私は毎年この奥駈行では、峯中の拝所での勤行中に、何度か、まるで白い光に包まれるような体験をする。たぶんこの世に思いを残さず死を迎えることがあるとするなら、きっとこんな感じなのではないかというような、そういう光の中の心地よい気分である。ここ四年、毎回のように経験をしているが、今年も七曜ヶ岳遙拝所の勤行の際、そんな気分を経験した。
こういう気持ちよい体験だけではなく、奥駈では、いつもなにかしら、大きな気づきを生んでいただいている。今年もそれがあった。それは、「私がいかに多くの周りからの力や慈悲や恩恵に包まれて生きさせていただいているか…」、という思いに心が至ったことである。もちろん日頃からそれなりにいろいろなありがたさや、御本尊を始め、家族、友人、知人などの恩恵には感謝しているつもりではあるが、奥駈中に観ずる感覚はまた趣が深く、心に沁みるものがあった。ただそれらの感覚は私個人のモノであって、他の参加者と共有するわけではないだろう。しかし、それにしても奥駈の世界で学ぶことは実に多いのである。
奥駈中の法話でいつもお話ししているが、修験道の修行とは大変親切なところがある。それは大きな志をもって臨んだ人も、たとへなにも持たなくて臨んだ人も、それぞれそれなりに体験的ななにかを感じさせ、覚醒を与えてくれる、ということである。頭で作り上げた世界ではなく、肉体を通じて、身体の痛みや疲労感を突き抜けた先に、なにかを掴かませていただくことが出来る世界が修験道の山修行なのだ。この辺は理屈ではなく、体験する以外にわかりようがないが、修行を経験した人には首肯できる話なのではないだろうか…。
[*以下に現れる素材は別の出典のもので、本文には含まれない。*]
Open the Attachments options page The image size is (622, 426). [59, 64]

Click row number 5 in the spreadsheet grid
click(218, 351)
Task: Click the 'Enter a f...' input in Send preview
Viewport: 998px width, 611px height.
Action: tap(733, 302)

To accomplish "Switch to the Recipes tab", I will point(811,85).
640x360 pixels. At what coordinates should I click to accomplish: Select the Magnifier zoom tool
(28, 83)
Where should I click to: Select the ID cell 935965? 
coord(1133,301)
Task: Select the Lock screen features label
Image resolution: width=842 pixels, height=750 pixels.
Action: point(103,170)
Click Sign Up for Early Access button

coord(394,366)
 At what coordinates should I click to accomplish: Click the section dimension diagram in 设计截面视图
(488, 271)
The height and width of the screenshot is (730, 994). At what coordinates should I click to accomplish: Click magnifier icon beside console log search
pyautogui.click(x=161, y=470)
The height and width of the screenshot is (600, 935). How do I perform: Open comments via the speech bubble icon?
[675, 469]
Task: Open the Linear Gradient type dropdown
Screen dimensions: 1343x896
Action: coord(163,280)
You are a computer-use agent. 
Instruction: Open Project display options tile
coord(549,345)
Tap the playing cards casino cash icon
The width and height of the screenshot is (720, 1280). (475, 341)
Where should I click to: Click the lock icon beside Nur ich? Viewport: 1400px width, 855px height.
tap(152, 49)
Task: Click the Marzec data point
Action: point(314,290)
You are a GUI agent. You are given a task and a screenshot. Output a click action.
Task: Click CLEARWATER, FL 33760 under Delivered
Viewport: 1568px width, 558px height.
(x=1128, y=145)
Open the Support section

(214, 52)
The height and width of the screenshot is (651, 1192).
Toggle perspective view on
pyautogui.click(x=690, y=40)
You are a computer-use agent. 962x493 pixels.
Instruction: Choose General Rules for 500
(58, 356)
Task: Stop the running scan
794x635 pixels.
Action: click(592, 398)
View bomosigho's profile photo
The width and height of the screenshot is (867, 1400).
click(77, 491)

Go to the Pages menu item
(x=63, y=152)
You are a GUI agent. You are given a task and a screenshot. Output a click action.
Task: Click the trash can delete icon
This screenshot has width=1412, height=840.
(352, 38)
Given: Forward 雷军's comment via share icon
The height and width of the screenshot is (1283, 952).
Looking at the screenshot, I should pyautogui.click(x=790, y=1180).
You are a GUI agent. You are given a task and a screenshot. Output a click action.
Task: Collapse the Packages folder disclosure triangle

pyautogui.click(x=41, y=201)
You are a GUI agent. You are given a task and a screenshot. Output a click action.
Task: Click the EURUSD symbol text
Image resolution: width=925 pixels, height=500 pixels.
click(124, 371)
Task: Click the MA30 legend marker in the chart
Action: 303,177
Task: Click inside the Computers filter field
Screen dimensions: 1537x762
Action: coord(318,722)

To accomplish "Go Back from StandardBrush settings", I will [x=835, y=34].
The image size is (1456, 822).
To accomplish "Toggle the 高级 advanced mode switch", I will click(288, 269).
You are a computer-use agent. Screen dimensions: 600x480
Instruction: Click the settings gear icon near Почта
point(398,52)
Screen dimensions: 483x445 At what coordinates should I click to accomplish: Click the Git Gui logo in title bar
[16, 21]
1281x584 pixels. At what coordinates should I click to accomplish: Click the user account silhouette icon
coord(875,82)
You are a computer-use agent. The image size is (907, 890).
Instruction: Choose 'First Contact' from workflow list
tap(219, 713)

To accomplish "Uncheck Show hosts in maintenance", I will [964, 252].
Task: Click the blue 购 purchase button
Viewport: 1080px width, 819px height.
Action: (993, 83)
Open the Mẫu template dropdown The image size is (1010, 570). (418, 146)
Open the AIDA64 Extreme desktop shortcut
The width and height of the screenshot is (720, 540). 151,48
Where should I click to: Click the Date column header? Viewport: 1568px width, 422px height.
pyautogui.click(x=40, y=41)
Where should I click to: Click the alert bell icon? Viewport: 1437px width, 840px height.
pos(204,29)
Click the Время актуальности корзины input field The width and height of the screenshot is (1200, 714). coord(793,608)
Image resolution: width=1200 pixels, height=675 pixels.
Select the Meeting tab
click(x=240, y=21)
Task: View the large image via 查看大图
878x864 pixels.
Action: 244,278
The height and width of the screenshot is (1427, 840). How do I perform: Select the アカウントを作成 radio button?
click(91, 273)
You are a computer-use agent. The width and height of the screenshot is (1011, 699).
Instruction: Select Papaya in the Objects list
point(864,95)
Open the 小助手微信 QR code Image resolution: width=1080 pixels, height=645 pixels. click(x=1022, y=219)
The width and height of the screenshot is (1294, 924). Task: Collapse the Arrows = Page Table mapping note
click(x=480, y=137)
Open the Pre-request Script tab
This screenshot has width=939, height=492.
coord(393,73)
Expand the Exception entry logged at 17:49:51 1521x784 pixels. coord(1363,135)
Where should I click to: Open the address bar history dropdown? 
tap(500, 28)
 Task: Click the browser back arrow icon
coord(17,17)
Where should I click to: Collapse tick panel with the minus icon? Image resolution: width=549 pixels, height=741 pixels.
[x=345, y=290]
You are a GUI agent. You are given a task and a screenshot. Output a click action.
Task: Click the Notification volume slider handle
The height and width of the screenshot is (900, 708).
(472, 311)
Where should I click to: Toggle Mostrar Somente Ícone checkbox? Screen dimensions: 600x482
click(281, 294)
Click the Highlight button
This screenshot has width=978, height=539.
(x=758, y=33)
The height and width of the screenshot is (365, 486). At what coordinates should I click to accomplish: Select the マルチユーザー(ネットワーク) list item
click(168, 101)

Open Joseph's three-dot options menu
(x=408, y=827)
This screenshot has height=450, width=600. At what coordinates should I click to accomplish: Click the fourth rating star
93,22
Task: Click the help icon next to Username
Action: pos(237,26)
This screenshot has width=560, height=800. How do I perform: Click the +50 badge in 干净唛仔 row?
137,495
まあ、参加者はだれもそんな小難しいことを考えたり期待したりして歩いているわけではなく、ただひたすら足を一歩一歩前に進めることだけに埋没する数日間、というのが奥駈修行の本当のところであろうが、この素晴らしき世界は山伏修行ならではの、ものなのかもしれない。一般の人でも縁を得て参加する人は毎年多いが、折角本宗の縁を得ながら、まだ経験されていない人々もいる。もったいないことだなあと、私はその人たちのことを思っている。
私の座右の銘のひとつ…。「人生を奥駈にたとえるのではなく、奥駈そのものが人生なんだ」と。今年も無事満行出来て有り難かったです。